ABOUT
KATHARINE GARRISON is a two-time Emmy-nominated and Webby Award-winning documentary editor whose long-form credits include feature documentaries such as Sons of Detroit (DOCNYC, True/False), United Skates (HBO, Tribeca Audience Award), Refuge (“a must-see film,” USA Today), Shaken (DOCNYC), The Sacrifice Zone (which helped inspire New Jersey's Cumulative Impacts Environmental Justice Bill), and We Came and Stayed (PDN Storytellers Award). She most recently completed additional editing on The Lake, an opening-night film of the 2026 Sundance Film Festival (Sundance U.S. Documentary Special Jury Award for Impact for Change).
Before turning her focus primarily to feature documentaries, Katharine edited for media outlets including PBS, IFC, Sundance Channel, NBA Entertainment, AMC Networks, VICE Media, Nickelodeon, Oxygen, VOOM, Comedy Central, The Nobel Prize Institute, Nabisco, Sports Illustrated for Women, and the American Civil Liberties Union.
Katharine holds an MFA from Columbia University and is known for her collaborative approach, narrative precision, and ability to help filmmakers shape complex stories with emotional clarity. She brings a sharp editorial eye to stories of justice, identity, and the collective human experience.

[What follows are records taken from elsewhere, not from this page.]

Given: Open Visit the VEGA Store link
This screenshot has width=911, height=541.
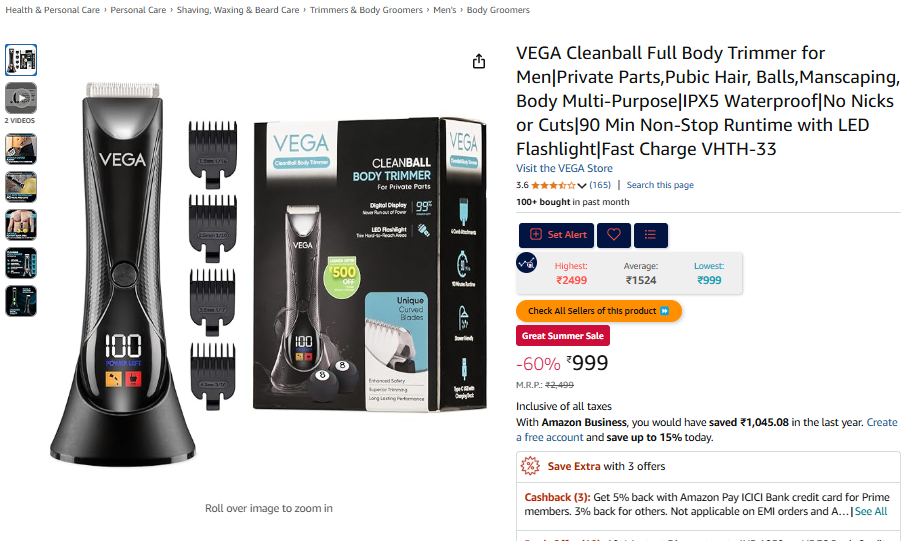Looking at the screenshot, I should tap(564, 168).
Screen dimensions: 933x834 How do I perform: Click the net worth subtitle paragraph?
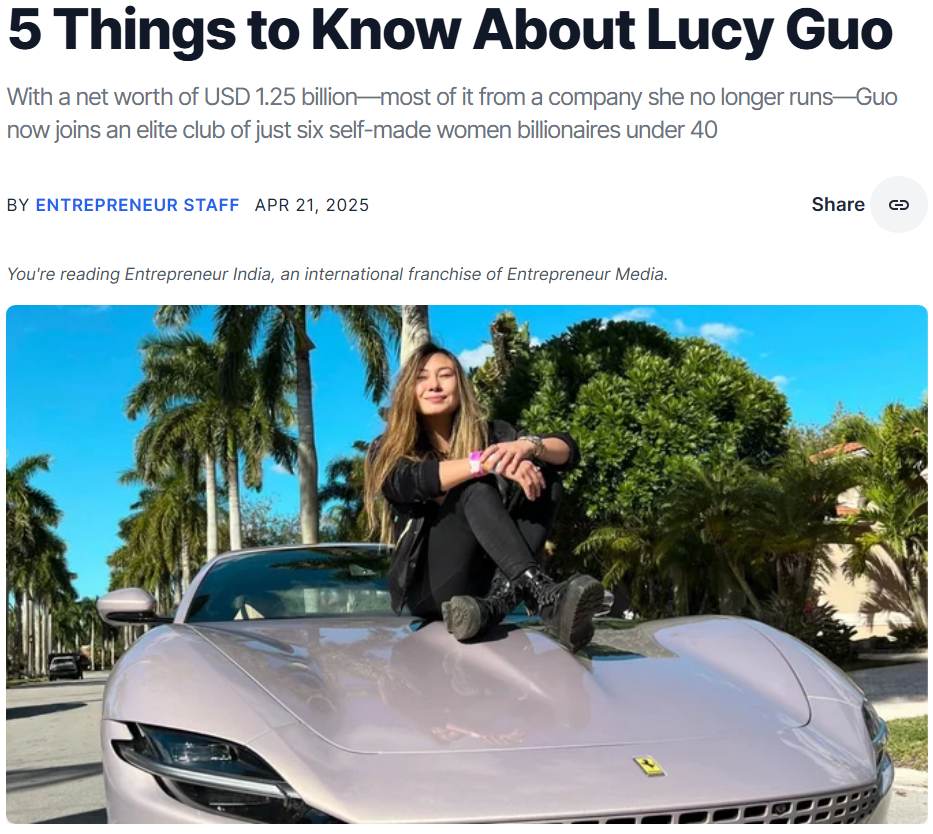point(452,113)
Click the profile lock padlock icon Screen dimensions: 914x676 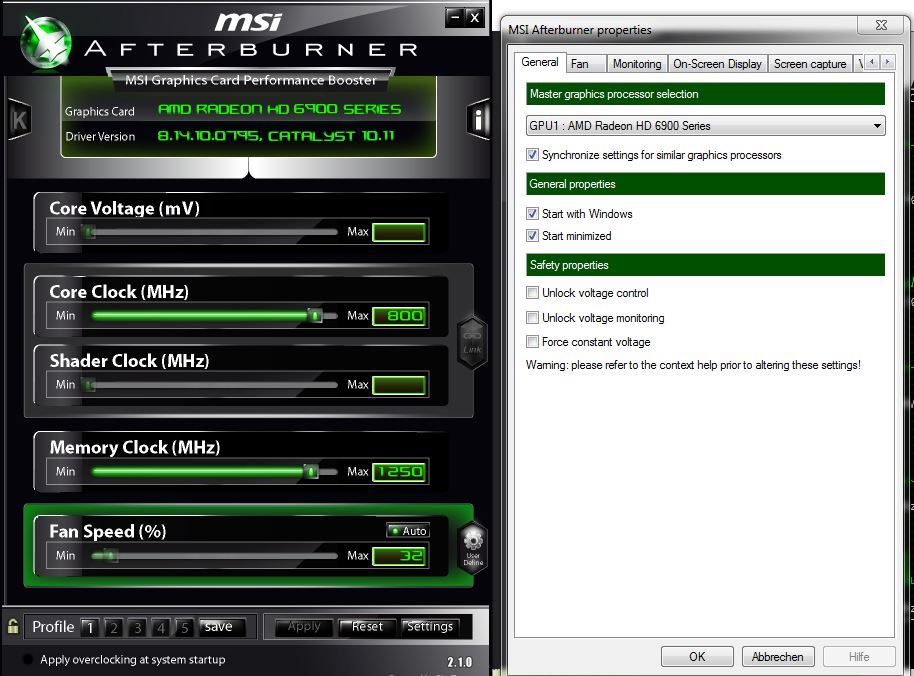click(13, 627)
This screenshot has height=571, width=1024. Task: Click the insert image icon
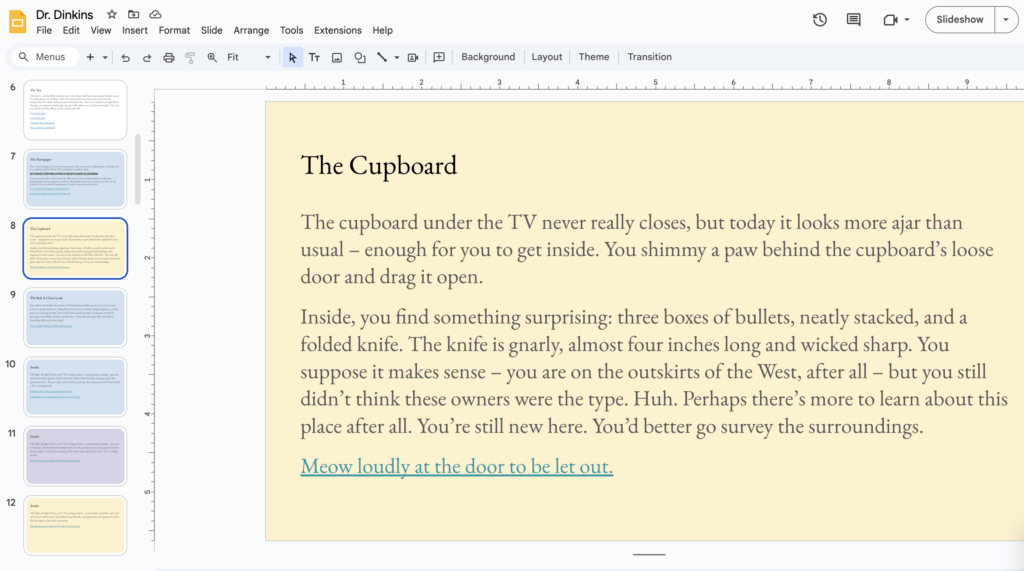pos(337,58)
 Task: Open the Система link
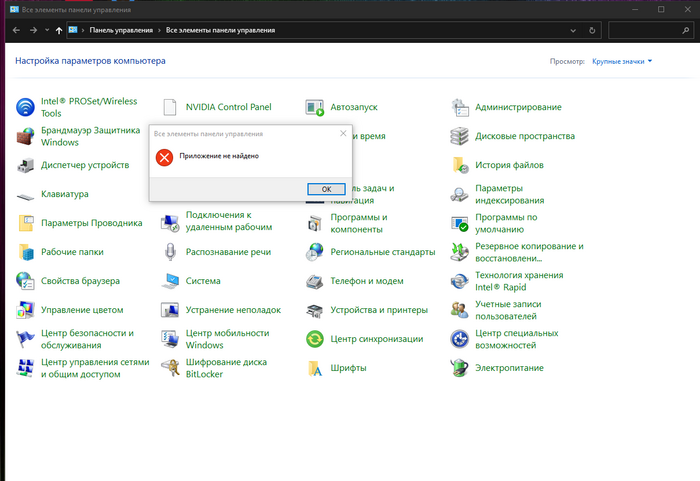[x=203, y=281]
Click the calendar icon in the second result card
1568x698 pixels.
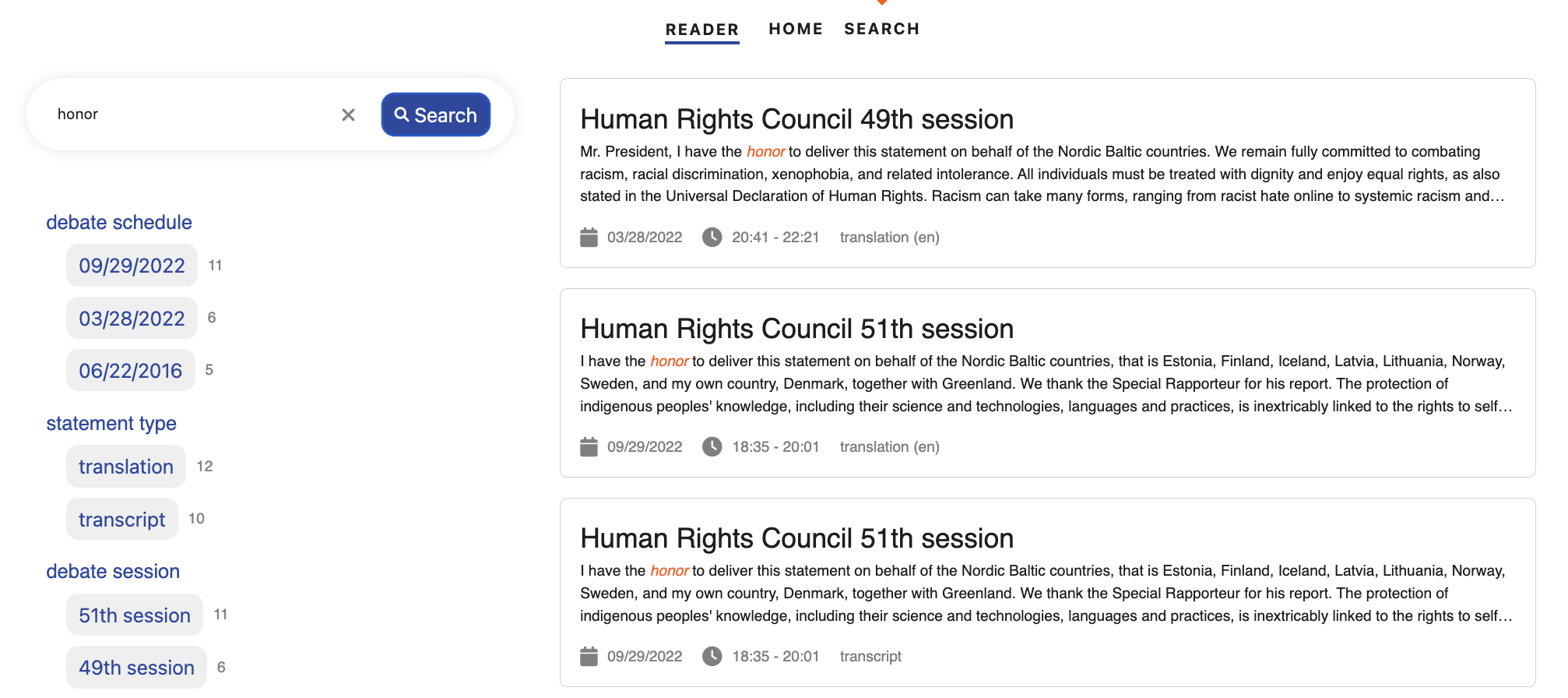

STORYTELLING IS LIKE FLYING
Katharine gave up her promising career as a trapeze artist to become a filmmaker, driven by her desire to tell visual stories. Her work continues to be informed by the ethereal sensation of freedom that flying brings; nothing compares to the feeling of gliding through the air, the moment of weightlessness and the exhilaration as your wrists are grasped in a perfectly timed catch. For her, creating is a process of overcoming fears, forgetting self, processing life, interpreting people and getting to a place not visited before. There is no greater joy than connecting to an idea, letting it guide you, and then trusting in the process to get to an end.
IN THE BEGINNING
Katharine’s life began in Nigeria, where she was conceived, and the year her parents ended six years of life in Africa. Her father was a New York Times foreign correspondent covering the upheavals of post-colonial Africa. He reported on the warfare that for almost a decade engulfed nations like Congo, which was newly liberated, and Angola, which was struggling for independence. But it was after he voiced support for Biafra's independence that the Nigerian government put a price on his head, and the family fled to Paris. Katharine’s first words were in French; she is still fluent. Thanks to her curious parents, her world has been a wonderful mixture of East, West, North, and South.
ON FINDING FILM
She first discovered filmmaking in her late teens, constructing homemade animated films by bleaching, scratching, and drawing directly onto discarded film she pulled from dumpsters outside the New York City Kodak building. She's been telling stories through moving images ever since.
AWARDS

WEBBY AWARD WINNER
Editor of AMC Digital Video’s Inside Breaking Bad, Webby Award winner.
BARE BONES INTERNATIONAL FF “BEST ANIMATION” AWARD
Awarded for her animated film, Ciao Historia.
NY EXPO FILM & VIDEO SHORTS “JURY AWARD”
Awarded for her animated film, Ciao Historia.
WORLDFEST HOUSTON “SILVER AWARD”
For her animated film, Ciao Historia, which also screened at the Walker Art Museum in Minneapolis and the Bellevue Art Museum in Washington, and went on to screen at 18 additional film festivals worldwide.